Do you have any favorite poems of his?

I am a fan of poems when he was younger . . . “The Negro Speaks of Rivers” and many from his first two collections stand out to me as really setting the tone for some of the things . . . that end up kind of carrying through throughout his life, which is an interest in black speech and the kind of musicality of black language and expression, but also the innovation of that language, the constant invention and reinvention that happens as black people employ English.

Was Hughes’ work popular with the everyday African-Americans who inspired his writing?

The Harlem renaissance is a multi-disciplinarian, genre-encompassing term, there was music, there was dance, there was literature, there was visual arts . . . this was popular culture. … As far as literature, I would say Langston Hughes . . . he’s not sort of like a niche what we might consider now, like a “poet that the hipsters like.” He was always a populist sort of poet, for everyone.

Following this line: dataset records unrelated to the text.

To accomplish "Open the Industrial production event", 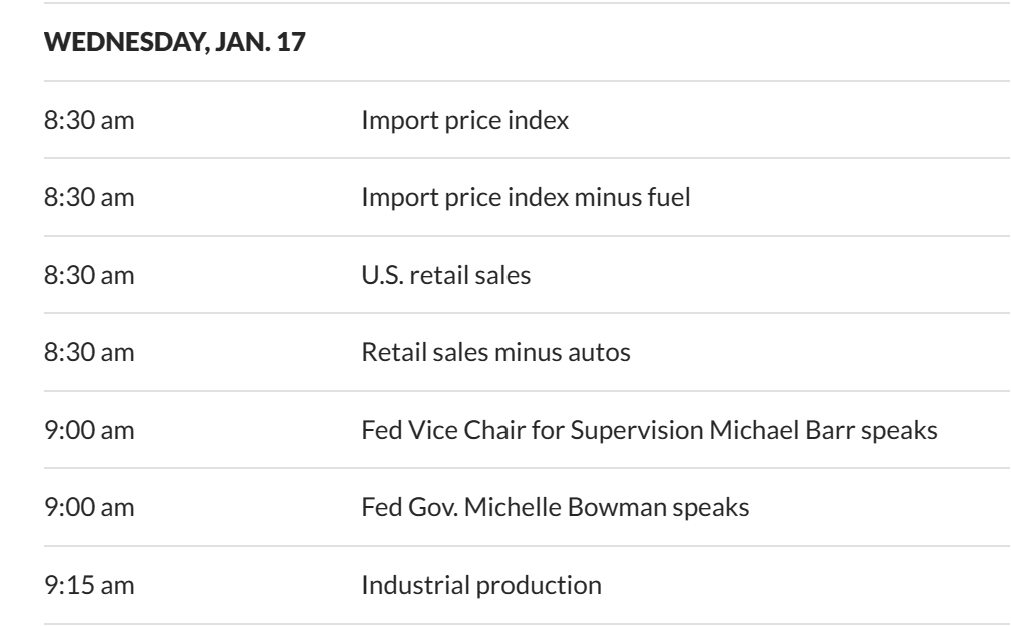I will pyautogui.click(x=481, y=584).
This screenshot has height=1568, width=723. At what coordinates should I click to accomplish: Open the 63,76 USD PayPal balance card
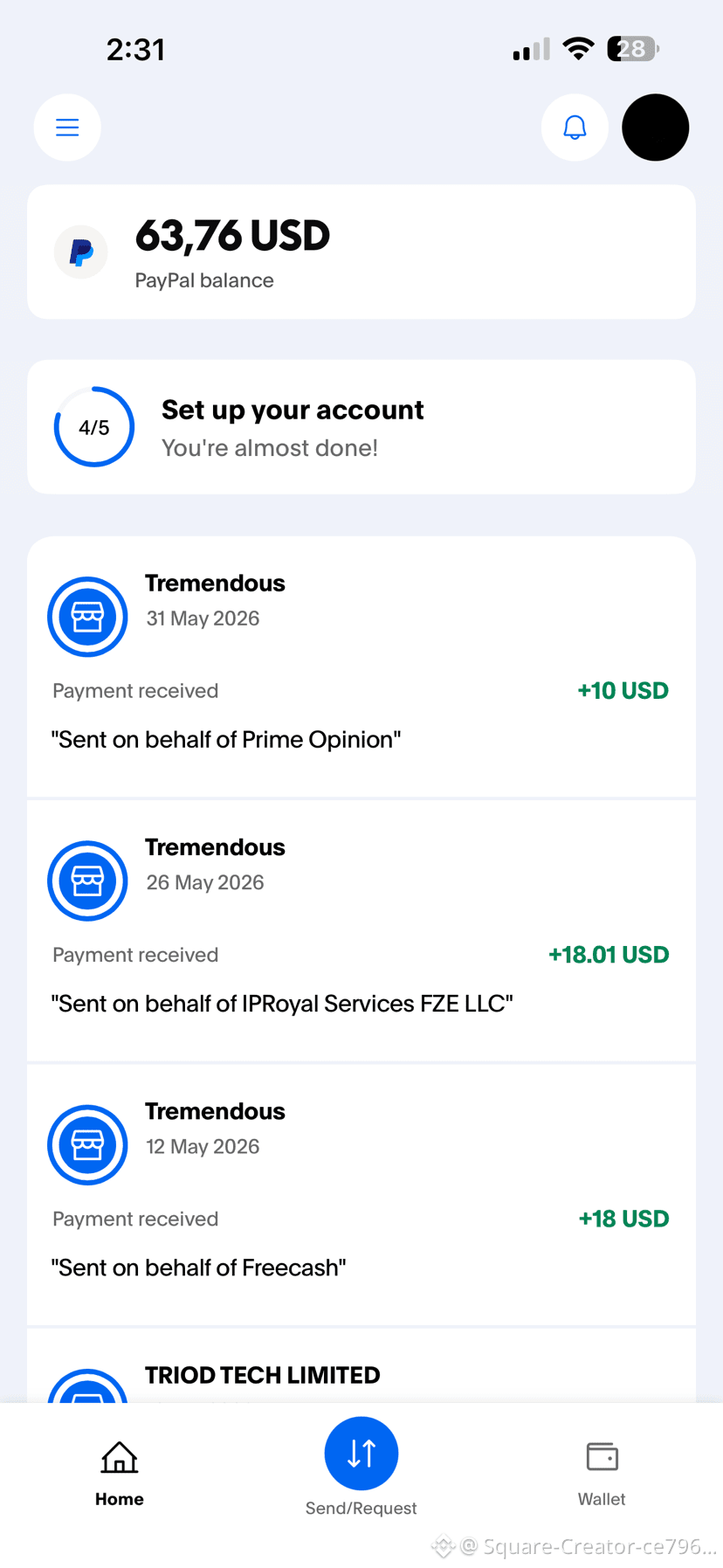pos(362,252)
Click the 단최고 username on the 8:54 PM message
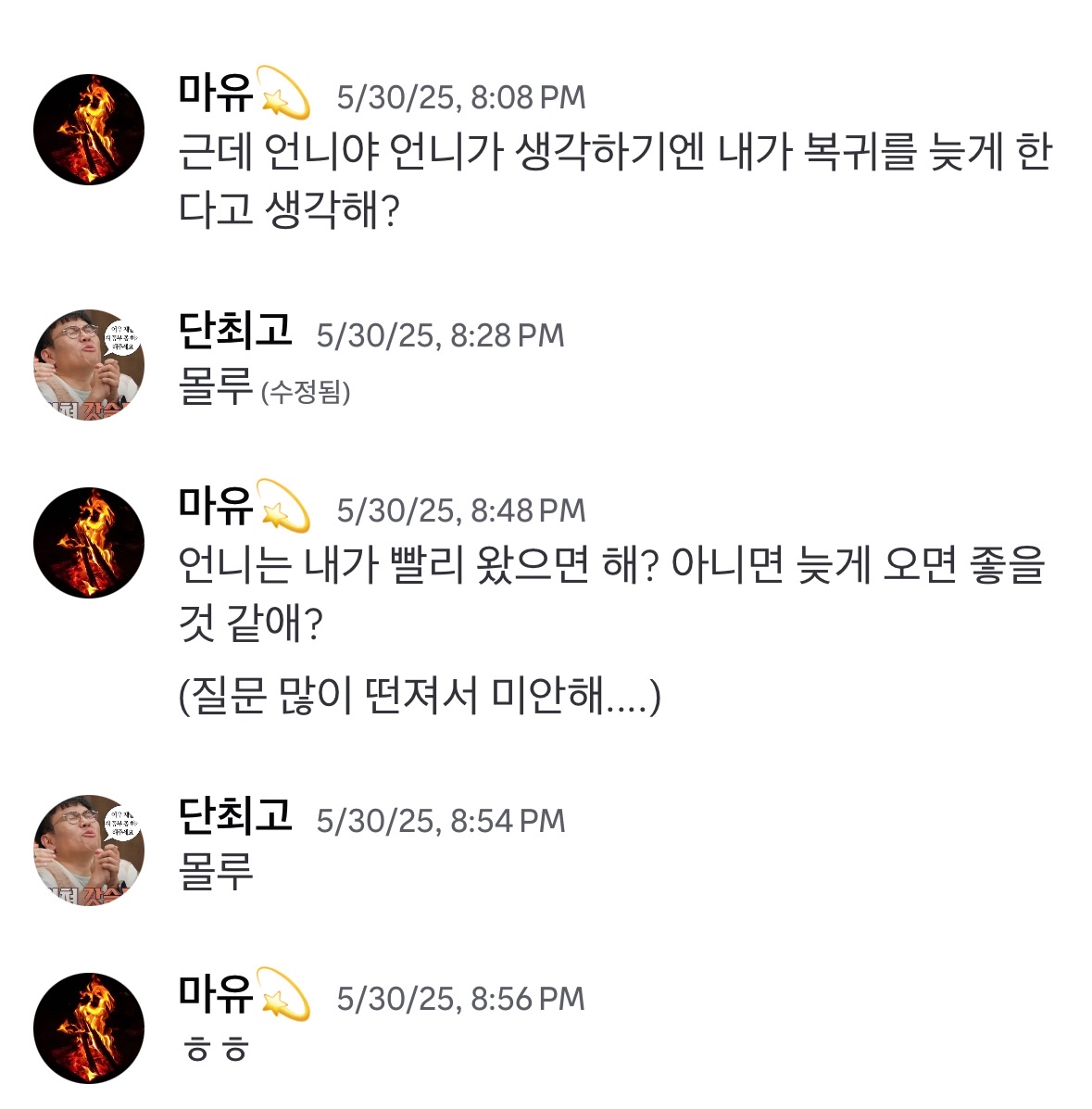The height and width of the screenshot is (1109, 1092). (235, 817)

If you go: Angela Flournoy, Chris Jackson and Doreen St. Felix will discuss the legacy of Langston Hughes on Wednesday at 7 p.m. at The Langston Hughes House, 20 E. 127th St., itooarts.com, FREE

Hughes’ roots still run deep in Harlem:

  • The YMCA in “Theme for English B” is “the big one on 135th and Lenox, which is where he lived when he was a student (at Columbia for a brief time) and a lot of young black writers lived there at some point,” Flournoy said.
  • Nightclubs in the upper 130s, on Lenox Avenue and Adam Clayton Powell and Frederick Douglass boulevards were “the clubs that people like him could afford,” Flournoy said. “There were the big famous clubs, like The Cotton Club, but they were expensive and they didn’t necessarily want a lot of Negro clientele even though all the stars were Negro.”
  • The Langston Hughes House, 20 E. 127th St., where he lived from 1947 until his death in 1967 is currently home to the I, Too Arts Collective, a nonprofit “committed to nurturing voices from underrepresented communities in the creative arts.”